Try it:
Every entry should appear in your answer exactly as it does here.

**********

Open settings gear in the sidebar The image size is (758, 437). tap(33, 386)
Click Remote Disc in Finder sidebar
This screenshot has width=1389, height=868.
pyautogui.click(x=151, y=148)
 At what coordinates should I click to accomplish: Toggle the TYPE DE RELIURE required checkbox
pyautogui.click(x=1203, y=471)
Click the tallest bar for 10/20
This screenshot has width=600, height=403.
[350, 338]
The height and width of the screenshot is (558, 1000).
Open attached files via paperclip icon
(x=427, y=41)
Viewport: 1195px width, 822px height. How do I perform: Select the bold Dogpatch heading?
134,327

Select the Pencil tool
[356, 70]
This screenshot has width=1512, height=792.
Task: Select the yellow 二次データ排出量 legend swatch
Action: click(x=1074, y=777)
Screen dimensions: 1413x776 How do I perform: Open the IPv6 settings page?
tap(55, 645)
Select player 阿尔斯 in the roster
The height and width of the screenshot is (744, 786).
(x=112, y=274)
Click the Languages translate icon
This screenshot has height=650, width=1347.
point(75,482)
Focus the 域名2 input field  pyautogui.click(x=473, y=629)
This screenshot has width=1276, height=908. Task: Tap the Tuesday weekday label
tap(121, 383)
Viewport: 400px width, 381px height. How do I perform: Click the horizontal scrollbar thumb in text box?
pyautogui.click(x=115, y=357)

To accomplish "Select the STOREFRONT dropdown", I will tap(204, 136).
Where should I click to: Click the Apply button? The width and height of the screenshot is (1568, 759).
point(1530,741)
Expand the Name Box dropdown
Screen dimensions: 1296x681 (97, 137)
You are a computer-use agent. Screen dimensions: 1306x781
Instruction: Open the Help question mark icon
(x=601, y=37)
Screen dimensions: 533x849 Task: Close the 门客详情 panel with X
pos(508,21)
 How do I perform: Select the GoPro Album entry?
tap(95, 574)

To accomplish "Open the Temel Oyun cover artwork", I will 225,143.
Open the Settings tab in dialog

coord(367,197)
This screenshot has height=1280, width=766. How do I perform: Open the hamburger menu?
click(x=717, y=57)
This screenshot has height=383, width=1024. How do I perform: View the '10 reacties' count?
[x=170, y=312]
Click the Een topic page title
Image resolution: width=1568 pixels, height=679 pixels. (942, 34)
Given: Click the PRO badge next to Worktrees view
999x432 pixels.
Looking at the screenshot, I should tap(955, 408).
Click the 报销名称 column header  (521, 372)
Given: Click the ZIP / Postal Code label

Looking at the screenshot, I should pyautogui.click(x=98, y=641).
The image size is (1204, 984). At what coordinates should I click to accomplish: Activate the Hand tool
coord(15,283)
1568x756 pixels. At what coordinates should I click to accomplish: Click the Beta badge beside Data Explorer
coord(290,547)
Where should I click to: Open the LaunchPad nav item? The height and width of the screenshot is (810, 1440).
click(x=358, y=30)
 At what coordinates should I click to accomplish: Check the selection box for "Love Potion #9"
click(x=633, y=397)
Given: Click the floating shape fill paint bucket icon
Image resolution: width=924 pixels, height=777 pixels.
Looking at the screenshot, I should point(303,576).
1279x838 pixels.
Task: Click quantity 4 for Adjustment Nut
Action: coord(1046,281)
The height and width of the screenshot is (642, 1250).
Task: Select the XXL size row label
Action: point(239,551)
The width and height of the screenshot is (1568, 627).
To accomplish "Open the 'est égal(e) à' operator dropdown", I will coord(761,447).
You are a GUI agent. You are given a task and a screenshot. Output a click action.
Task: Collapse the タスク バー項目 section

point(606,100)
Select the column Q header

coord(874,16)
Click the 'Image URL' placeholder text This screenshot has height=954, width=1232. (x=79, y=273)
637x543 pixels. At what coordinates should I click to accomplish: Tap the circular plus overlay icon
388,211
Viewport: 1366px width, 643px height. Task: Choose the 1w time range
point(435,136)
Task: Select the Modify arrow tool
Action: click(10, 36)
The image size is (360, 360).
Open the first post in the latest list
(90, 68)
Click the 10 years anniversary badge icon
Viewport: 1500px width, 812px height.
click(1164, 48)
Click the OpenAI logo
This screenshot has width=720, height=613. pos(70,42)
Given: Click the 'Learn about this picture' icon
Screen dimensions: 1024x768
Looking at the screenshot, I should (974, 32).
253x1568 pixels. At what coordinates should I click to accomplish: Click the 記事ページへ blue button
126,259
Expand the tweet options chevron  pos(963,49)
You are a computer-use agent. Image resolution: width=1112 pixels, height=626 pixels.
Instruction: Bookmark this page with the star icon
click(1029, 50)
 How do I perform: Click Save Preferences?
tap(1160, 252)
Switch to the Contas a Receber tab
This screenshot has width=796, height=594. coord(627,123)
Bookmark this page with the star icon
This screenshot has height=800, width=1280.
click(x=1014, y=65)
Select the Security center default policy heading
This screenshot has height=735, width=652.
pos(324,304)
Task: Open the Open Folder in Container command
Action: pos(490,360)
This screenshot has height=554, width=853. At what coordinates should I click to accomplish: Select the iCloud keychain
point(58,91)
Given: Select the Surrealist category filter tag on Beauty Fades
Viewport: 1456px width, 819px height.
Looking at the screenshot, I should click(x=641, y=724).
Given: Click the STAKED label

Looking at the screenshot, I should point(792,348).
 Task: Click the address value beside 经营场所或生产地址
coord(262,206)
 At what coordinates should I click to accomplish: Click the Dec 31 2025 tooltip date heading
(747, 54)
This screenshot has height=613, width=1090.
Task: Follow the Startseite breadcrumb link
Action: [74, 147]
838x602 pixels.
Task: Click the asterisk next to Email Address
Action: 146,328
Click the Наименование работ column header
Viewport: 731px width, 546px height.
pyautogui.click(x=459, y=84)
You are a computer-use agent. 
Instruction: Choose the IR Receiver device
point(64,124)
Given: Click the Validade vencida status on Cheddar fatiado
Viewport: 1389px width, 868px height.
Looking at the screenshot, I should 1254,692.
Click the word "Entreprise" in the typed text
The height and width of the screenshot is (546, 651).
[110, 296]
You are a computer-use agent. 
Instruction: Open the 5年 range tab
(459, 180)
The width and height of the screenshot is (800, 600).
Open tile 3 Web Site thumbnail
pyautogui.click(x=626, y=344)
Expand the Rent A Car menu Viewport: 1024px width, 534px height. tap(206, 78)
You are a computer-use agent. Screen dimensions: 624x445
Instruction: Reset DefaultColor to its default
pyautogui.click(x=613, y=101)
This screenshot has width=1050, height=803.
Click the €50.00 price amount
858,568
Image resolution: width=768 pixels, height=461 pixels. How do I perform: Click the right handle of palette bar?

**********

Answer for the task:
Open settings gear in the sidebar The image size is (758, 437). tap(33, 386)
Click Remote Disc in Finder sidebar
This screenshot has width=1389, height=868.
pyautogui.click(x=151, y=148)
 At what coordinates should I click to accomplish: Toggle the TYPE DE RELIURE required checkbox
pyautogui.click(x=1203, y=471)
Click the tallest bar for 10/20
This screenshot has width=600, height=403.
[350, 338]
The height and width of the screenshot is (558, 1000).
Open attached files via paperclip icon
(x=427, y=41)
Viewport: 1195px width, 822px height. How do I perform: Select the bold Dogpatch heading?
134,327

Select the Pencil tool
[356, 70]
This screenshot has width=1512, height=792.
Task: Select the yellow 二次データ排出量 legend swatch
Action: click(x=1074, y=777)
Screen dimensions: 1413x776 How do I perform: Open the IPv6 settings page?
tap(55, 645)
Select player 阿尔斯 in the roster
The height and width of the screenshot is (744, 786).
(x=112, y=274)
Click the Languages translate icon
This screenshot has height=650, width=1347.
point(75,482)
Focus the 域名2 input field  pyautogui.click(x=473, y=629)
This screenshot has width=1276, height=908. Task: Tap the Tuesday weekday label
tap(121, 383)
Viewport: 400px width, 381px height. How do I perform: Click the horizontal scrollbar thumb in text box?
pyautogui.click(x=115, y=357)

To accomplish "Select the STOREFRONT dropdown", I will tap(204, 136).
Where should I click to: Click the Apply button? The width and height of the screenshot is (1568, 759).
point(1530,741)
Expand the Name Box dropdown
Screen dimensions: 1296x681 (97, 137)
You are a computer-use agent. Screen dimensions: 1306x781
Instruction: Open the Help question mark icon
(x=601, y=37)
Screen dimensions: 533x849 Task: Close the 门客详情 panel with X
pos(508,21)
 How do I perform: Select the GoPro Album entry?
tap(95, 574)

To accomplish "Open the Temel Oyun cover artwork", I will 225,143.
Open the Settings tab in dialog

coord(367,197)
This screenshot has height=1280, width=766. How do I perform: Open the hamburger menu?
click(x=717, y=57)
This screenshot has height=383, width=1024. How do I perform: View the '10 reacties' count?
[x=170, y=312]
Click the Een topic page title
Image resolution: width=1568 pixels, height=679 pixels. (942, 34)
Given: Click the PRO badge next to Worktrees view
999x432 pixels.
Looking at the screenshot, I should tap(955, 408).
Click the 报销名称 column header  (521, 372)
Given: Click the ZIP / Postal Code label

Looking at the screenshot, I should pyautogui.click(x=98, y=641).
The image size is (1204, 984). At what coordinates should I click to accomplish: Activate the Hand tool
coord(15,283)
1568x756 pixels. At what coordinates should I click to accomplish: Click the Beta badge beside Data Explorer
coord(290,547)
Where should I click to: Open the LaunchPad nav item? The height and width of the screenshot is (810, 1440).
click(x=358, y=30)
 At what coordinates should I click to accomplish: Check the selection box for "Love Potion #9"
click(x=633, y=397)
Given: Click the floating shape fill paint bucket icon
Image resolution: width=924 pixels, height=777 pixels.
Looking at the screenshot, I should point(303,576).
1279x838 pixels.
Task: Click quantity 4 for Adjustment Nut
Action: coord(1046,281)
The height and width of the screenshot is (642, 1250).
Task: Select the XXL size row label
Action: point(239,551)
The width and height of the screenshot is (1568, 627).
To accomplish "Open the 'est égal(e) à' operator dropdown", I will coord(761,447).
You are a GUI agent. You are given a task and a screenshot. Output a click action.
Task: Collapse the タスク バー項目 section

point(606,100)
Select the column Q header

coord(874,16)
Click the 'Image URL' placeholder text This screenshot has height=954, width=1232. (x=79, y=273)
637x543 pixels. At what coordinates should I click to accomplish: Tap the circular plus overlay icon
388,211
Viewport: 1366px width, 643px height. Task: Choose the 1w time range
point(435,136)
Task: Select the Modify arrow tool
Action: click(10, 36)
The image size is (360, 360).
Open the first post in the latest list
(90, 68)
Click the 10 years anniversary badge icon
Viewport: 1500px width, 812px height.
click(1164, 48)
Click the OpenAI logo
This screenshot has width=720, height=613. pos(70,42)
Given: Click the 'Learn about this picture' icon
Screen dimensions: 1024x768
Looking at the screenshot, I should (974, 32).
253x1568 pixels. At what coordinates should I click to accomplish: Click the 記事ページへ blue button
126,259
Expand the tweet options chevron  pos(963,49)
You are a computer-use agent. Image resolution: width=1112 pixels, height=626 pixels.
Instruction: Bookmark this page with the star icon
click(1029, 50)
 How do I perform: Click Save Preferences?
tap(1160, 252)
Switch to the Contas a Receber tab
This screenshot has width=796, height=594. coord(627,123)
Bookmark this page with the star icon
This screenshot has height=800, width=1280.
click(x=1014, y=65)
Select the Security center default policy heading
This screenshot has height=735, width=652.
pos(324,304)
Task: Open the Open Folder in Container command
Action: pos(490,360)
This screenshot has height=554, width=853. At what coordinates should I click to accomplish: Select the iCloud keychain
point(58,91)
Given: Select the Surrealist category filter tag on Beauty Fades
Viewport: 1456px width, 819px height.
Looking at the screenshot, I should click(x=641, y=724).
Given: Click the STAKED label

Looking at the screenshot, I should point(792,348).
 Task: Click the address value beside 经营场所或生产地址
coord(262,206)
 At what coordinates should I click to accomplish: Click the Dec 31 2025 tooltip date heading
(747, 54)
This screenshot has height=613, width=1090.
Task: Follow the Startseite breadcrumb link
Action: [74, 147]
838x602 pixels.
Task: Click the asterisk next to Email Address
Action: 146,328
Click the Наименование работ column header
Viewport: 731px width, 546px height.
pyautogui.click(x=459, y=84)
You are a computer-use agent. 
Instruction: Choose the IR Receiver device
point(64,124)
Given: Click the Validade vencida status on Cheddar fatiado
Viewport: 1389px width, 868px height.
Looking at the screenshot, I should 1254,692.
Click the word "Entreprise" in the typed text
The height and width of the screenshot is (546, 651).
[110, 296]
You are a computer-use agent. 
Instruction: Open the 5年 range tab
(459, 180)
The width and height of the screenshot is (800, 600).
Open tile 3 Web Site thumbnail
pyautogui.click(x=626, y=344)
Expand the Rent A Car menu Viewport: 1024px width, 534px height. tap(206, 78)
You are a computer-use agent. Screen dimensions: 624x445
Instruction: Reset DefaultColor to its default
pyautogui.click(x=613, y=101)
This screenshot has width=1050, height=803.
Click the €50.00 price amount
858,568
Image resolution: width=768 pixels, height=461 pixels. How do I perform: Click the right handle of palette bar?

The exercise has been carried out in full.